Andrzej D. jest podejrzany o oszustwa związane z obrotem fikcyjnymi fakturami VAT. Wyprowadzone w ten sposób ze spółki pieniądze oszacowano na ponad 2 mln zł. Skarb Państwa stracił na tym ponad 300 tys. zł.
– Znam Andrzeja D., ale nie miałem pojęcia o niczym, co zarzuca mu prokuratura – zapewnia Janusz Palikot, lider lubelskiej Platformy Obywatelskiej. – Zresztą jeszcze nie wiadomo, czy rzeczywiście złamał prawo. Dopóki sąd go nie skaże, jest niewinny.

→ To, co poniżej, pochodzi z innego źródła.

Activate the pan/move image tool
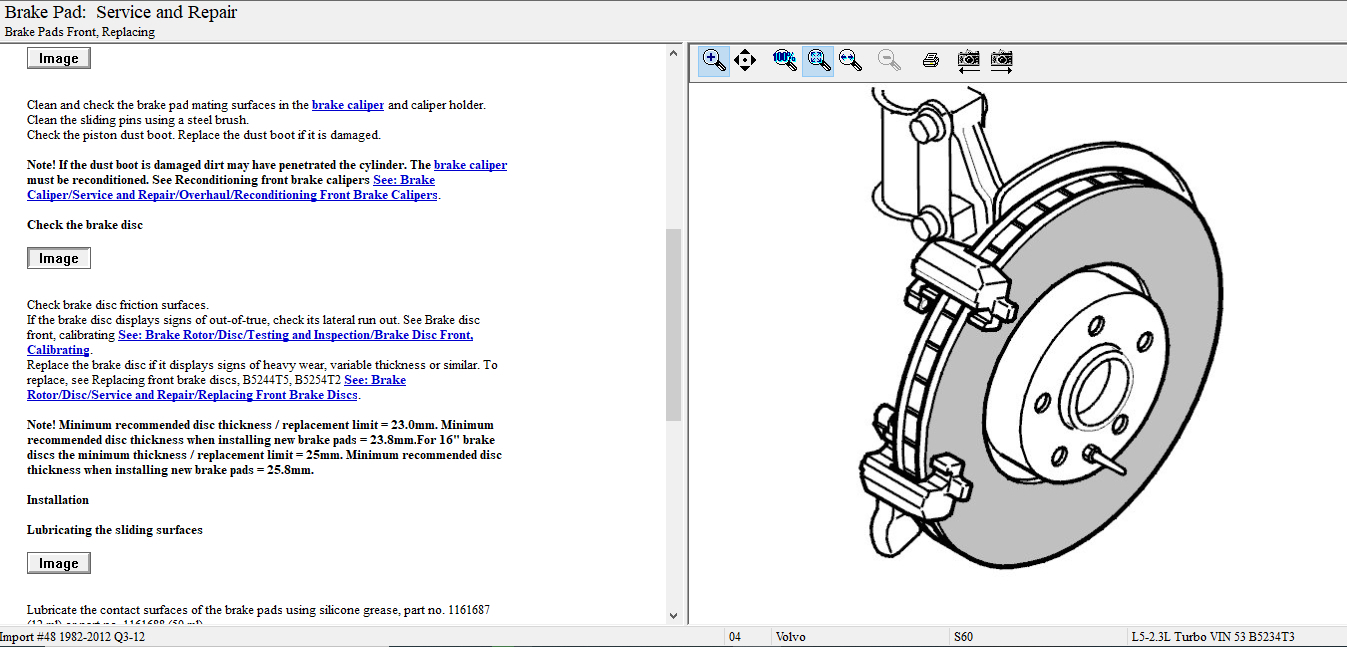1347x647 pixels. (745, 60)
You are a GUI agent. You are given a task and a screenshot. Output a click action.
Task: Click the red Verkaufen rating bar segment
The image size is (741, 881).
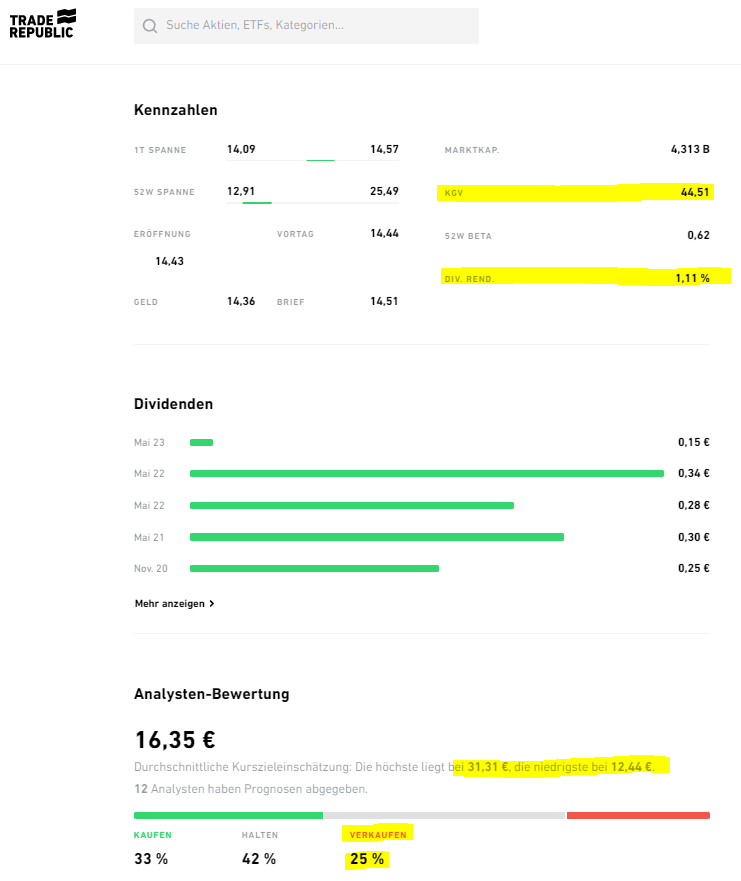(x=638, y=815)
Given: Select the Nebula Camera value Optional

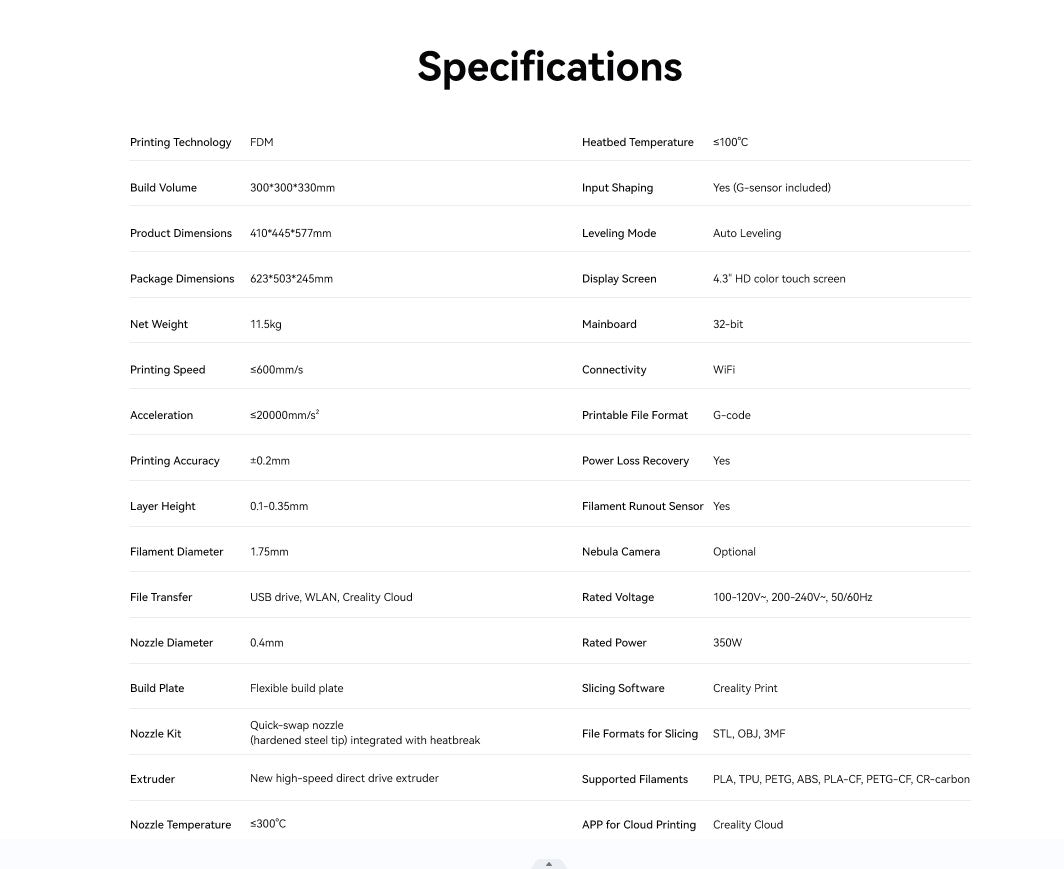Looking at the screenshot, I should [734, 552].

Co łączy lubelską PO i Janusza Palikota z podejrzanym? Palikot zetknął się z nim, gdy prywatyzowano i wprowadzano na giełdę Polmos Lublin. Wówczas firma Andrzeja D. – Cross Media – prowadziła w Polmosie szkolenia z wizerunku medialnego.
– Jego szkolenia były dobre i skuteczne – twierdzi Palikot, wtedy przewodniczący Rady Nadzorczej Polmosu. – Dlatego, kiedy okazało się, że będę startował do Sejmu, postanowiłem, że zatrudnię firmę Cross Media. Szkoliła naszych kandydatów. Pierwsze szkolenie odbyło się w lipcu w Kazimierzu Dolnym. Ot, i cała znajomość. Ale dzisiaj, wiedząc o ewentualnych zatargach z prawem Andrzeja D., nie chciałbym już z nim współpracować.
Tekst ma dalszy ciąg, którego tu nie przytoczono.